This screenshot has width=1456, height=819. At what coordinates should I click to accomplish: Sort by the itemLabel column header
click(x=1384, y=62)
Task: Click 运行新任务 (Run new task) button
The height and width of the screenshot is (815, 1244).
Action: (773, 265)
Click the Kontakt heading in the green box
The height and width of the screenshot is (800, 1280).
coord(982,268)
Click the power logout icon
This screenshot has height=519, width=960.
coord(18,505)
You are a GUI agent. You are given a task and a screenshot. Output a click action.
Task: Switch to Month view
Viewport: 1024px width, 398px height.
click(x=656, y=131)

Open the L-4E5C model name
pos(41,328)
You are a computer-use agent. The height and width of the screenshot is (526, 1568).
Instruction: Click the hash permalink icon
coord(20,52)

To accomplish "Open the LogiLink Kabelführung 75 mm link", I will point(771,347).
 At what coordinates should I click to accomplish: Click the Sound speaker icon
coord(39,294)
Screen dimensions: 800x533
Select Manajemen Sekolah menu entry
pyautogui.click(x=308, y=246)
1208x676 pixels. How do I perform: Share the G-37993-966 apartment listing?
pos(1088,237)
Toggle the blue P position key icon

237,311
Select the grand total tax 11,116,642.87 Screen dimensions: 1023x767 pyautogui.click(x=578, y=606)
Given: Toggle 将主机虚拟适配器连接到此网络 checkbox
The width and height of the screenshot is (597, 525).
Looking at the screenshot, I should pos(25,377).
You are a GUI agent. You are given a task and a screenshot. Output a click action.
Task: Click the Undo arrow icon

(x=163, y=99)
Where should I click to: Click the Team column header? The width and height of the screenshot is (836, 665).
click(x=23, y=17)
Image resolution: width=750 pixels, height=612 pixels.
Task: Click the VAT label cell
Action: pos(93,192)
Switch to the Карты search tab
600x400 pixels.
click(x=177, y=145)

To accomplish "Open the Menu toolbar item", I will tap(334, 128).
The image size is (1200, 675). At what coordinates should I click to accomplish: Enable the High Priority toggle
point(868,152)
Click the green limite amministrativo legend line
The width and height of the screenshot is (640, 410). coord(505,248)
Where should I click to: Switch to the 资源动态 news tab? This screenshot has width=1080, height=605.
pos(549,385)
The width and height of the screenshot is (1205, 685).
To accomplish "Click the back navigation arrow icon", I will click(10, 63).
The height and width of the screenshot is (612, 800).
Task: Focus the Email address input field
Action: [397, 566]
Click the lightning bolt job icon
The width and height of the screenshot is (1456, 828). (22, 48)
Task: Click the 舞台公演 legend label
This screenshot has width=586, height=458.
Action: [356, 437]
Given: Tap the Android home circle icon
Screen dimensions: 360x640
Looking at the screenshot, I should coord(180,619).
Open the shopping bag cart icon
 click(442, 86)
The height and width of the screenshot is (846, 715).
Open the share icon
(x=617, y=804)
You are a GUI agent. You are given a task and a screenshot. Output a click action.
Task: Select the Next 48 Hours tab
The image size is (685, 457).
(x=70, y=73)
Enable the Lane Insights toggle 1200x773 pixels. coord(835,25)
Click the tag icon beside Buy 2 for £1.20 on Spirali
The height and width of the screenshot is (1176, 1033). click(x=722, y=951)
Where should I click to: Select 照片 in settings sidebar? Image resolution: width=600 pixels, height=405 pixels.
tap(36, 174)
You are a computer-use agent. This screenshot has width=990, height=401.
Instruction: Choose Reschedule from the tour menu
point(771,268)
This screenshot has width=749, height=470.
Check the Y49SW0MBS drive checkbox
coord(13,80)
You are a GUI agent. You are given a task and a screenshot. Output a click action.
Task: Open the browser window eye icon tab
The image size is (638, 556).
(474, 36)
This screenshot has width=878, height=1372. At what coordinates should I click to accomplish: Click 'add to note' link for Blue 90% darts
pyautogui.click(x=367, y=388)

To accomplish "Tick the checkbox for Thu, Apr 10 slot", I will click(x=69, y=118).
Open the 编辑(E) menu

──────────

Your goal >>
Reproduce the data above in full, with no line missing.

Solution for this problem >>
This screenshot has width=1456, height=819. At what coordinates should I click to accomplish: Sort by the itemLabel column header
click(x=1384, y=62)
Task: Click 运行新任务 (Run new task) button
The height and width of the screenshot is (815, 1244).
Action: (773, 265)
Click the Kontakt heading in the green box
The height and width of the screenshot is (800, 1280).
coord(982,268)
Click the power logout icon
This screenshot has height=519, width=960.
coord(18,505)
You are a GUI agent. You are given a task and a screenshot. Output a click action.
Task: Switch to Month view
Viewport: 1024px width, 398px height.
click(x=656, y=131)

Open the L-4E5C model name
pos(41,328)
You are a computer-use agent. The height and width of the screenshot is (526, 1568).
Instruction: Click the hash permalink icon
coord(20,52)

To accomplish "Open the LogiLink Kabelführung 75 mm link", I will point(771,347).
 At what coordinates should I click to accomplish: Click the Sound speaker icon
coord(39,294)
Screen dimensions: 800x533
Select Manajemen Sekolah menu entry
pyautogui.click(x=308, y=246)
1208x676 pixels. How do I perform: Share the G-37993-966 apartment listing?
pos(1088,237)
Toggle the blue P position key icon

237,311
Select the grand total tax 11,116,642.87 Screen dimensions: 1023x767 pyautogui.click(x=578, y=606)
Given: Toggle 将主机虚拟适配器连接到此网络 checkbox
The width and height of the screenshot is (597, 525).
Looking at the screenshot, I should pos(25,377).
You are a GUI agent. You are given a task and a screenshot. Output a click action.
Task: Click the Undo arrow icon

(x=163, y=99)
Where should I click to: Click the Team column header? The width and height of the screenshot is (836, 665).
click(x=23, y=17)
Image resolution: width=750 pixels, height=612 pixels.
Task: Click the VAT label cell
Action: pos(93,192)
Switch to the Карты search tab
600x400 pixels.
click(x=177, y=145)

To accomplish "Open the Menu toolbar item", I will tap(334, 128).
The image size is (1200, 675). At what coordinates should I click to accomplish: Enable the High Priority toggle
point(868,152)
Click the green limite amministrativo legend line
The width and height of the screenshot is (640, 410). coord(505,248)
Where should I click to: Switch to the 资源动态 news tab? This screenshot has width=1080, height=605.
pos(549,385)
The width and height of the screenshot is (1205, 685).
To accomplish "Click the back navigation arrow icon", I will click(10, 63).
The height and width of the screenshot is (612, 800).
Task: Focus the Email address input field
Action: [397, 566]
Click the lightning bolt job icon
The width and height of the screenshot is (1456, 828). (22, 48)
Task: Click the 舞台公演 legend label
This screenshot has width=586, height=458.
Action: [356, 437]
Given: Tap the Android home circle icon
Screen dimensions: 360x640
Looking at the screenshot, I should coord(180,619).
Open the shopping bag cart icon
 click(442, 86)
The height and width of the screenshot is (846, 715).
Open the share icon
(x=617, y=804)
You are a GUI agent. You are given a task and a screenshot. Output a click action.
Task: Select the Next 48 Hours tab
The image size is (685, 457).
(x=70, y=73)
Enable the Lane Insights toggle 1200x773 pixels. coord(835,25)
Click the tag icon beside Buy 2 for £1.20 on Spirali
The height and width of the screenshot is (1176, 1033). click(x=722, y=951)
Where should I click to: Select 照片 in settings sidebar? Image resolution: width=600 pixels, height=405 pixels.
tap(36, 174)
You are a computer-use agent. This screenshot has width=990, height=401.
Instruction: Choose Reschedule from the tour menu
point(771,268)
This screenshot has width=749, height=470.
Check the Y49SW0MBS drive checkbox
coord(13,80)
You are a GUI agent. You are given a task and a screenshot. Output a click action.
Task: Open the browser window eye icon tab
The image size is (638, 556).
(474, 36)
This screenshot has width=878, height=1372. At what coordinates should I click to accomplish: Click 'add to note' link for Blue 90% darts
pyautogui.click(x=367, y=388)

To accomplish "Tick the checkbox for Thu, Apr 10 slot", I will click(x=69, y=118).
Open the 编辑(E) menu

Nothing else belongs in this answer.